### TEXT UNDER STUDY
+++
Is Fine-Tuning Still Valuable?

A reaction to a recent trend of disillusionment with fine-tuning.
Author

Hamel Husain

Published

March 27, 2024

Here is my personal opinion about the questions I posed in this tweet:


I think that fine-tuning is still very valuable in many situations. I’ve done some more digging and I find that people who say that fine-tuning isn’t useful are indeed often working on products where fine-tuning isn’t likely to be useful:

Another common pattern is that people often say this in earlier stages of their product development. One sign that folks are in really early stages is that they don’t have a domain-specific eval harness.

It’s impossible to fine-tune effectively without an eval system which can lead to writing off fine-tuning if you haven’t completed this prerequisite. It’s also impossible to improve your product without a good eval system in the long term, fine-tuning or not.

You should do as much prompt engineering as possible before you fine-tune. But not for reasons you would think! The reason for doing lots of prompt engineering is that it’s a great way to stress test your eval system!

If you find that prompt-engineering works fine (and you are systematically evaluating your product) then it’s fine to stop there. I’m a big believer in using the simplest approach to solving a problem. I just don’t think you should write off fine-tuning yet.

Examples where I’ve seen fine-tuning work well

Generally speaking, fine-tuning works best to learn syntax, style and rules whereas techniques like RAG work best to supply the model with context or up-to-date facts.

These are some examples from companies I’ve worked with. Hopefully, we will be able to share more details soon.

  • Honeycomb’s Natural Language Query Assistant - previously, the “programming manual” for the Honeycomb query language was being dumped into the prompt along with many examples. While this was OK, fine-tuning worked much better to allow the model to learn the syntax and rules of this niche domain-specific language.

  • ReChat’s Lucy - this is an AI real estate assistant integrated into an existing Real Estate CRM system. ReChat needs LLM responses to be provided in a very idiosyncratic format that weaves together structured and unstructured data to allow the front end to render widgets, cards and other interactive elements dynamically into the chat interface. Fine-tuning was the key to making this work correctly. This talk has more details.

P.S. Fine-tuning is not only limited to open or “small” models. There are lots of folks who have been fine-tuning GPT-3.5, such as Perplexity.AI: and CaseText, to name a few.
+++
### PROVIDED MATERIAL
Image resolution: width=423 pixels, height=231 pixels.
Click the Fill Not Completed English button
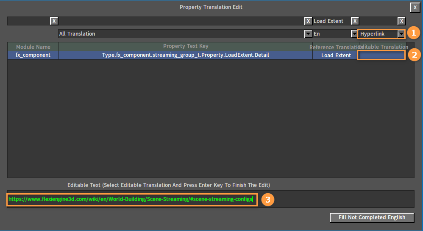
+++
### YOUR TASKS
A - Reproduce verbatim the passage of the fine-tuning post that begins at the words "March 27, 2024" and stops after the words "domain-specific eval harness.".
B - According to the fine-tuning post, why should you do as much prompt engineering as possible before you fine-tune?
C - In the fine-tuning post, which companies are named as fine-tuning GPT-3.5?

### LIST OF ANSWERS
A -
March 27, 2024

Here is my personal opinion about the questions I posed in this tweet:


I think that fine-tuning is still very valuable in many situations. I’ve done some more digging and I find that people who say that fine-tuning isn’t useful are indeed often working on products where fine-tuning isn’t likely to be useful:

Another common pattern is that people often say this in earlier stages of their product development. One sign that folks are in really early stages is that they don’t have a domain-specific eval harness.

B - Extensive prompt engineering is a great way to stress test your eval system. The post says that this, not some other reason you might expect, is why it should come first.

C - Perplexity.AI and CaseText.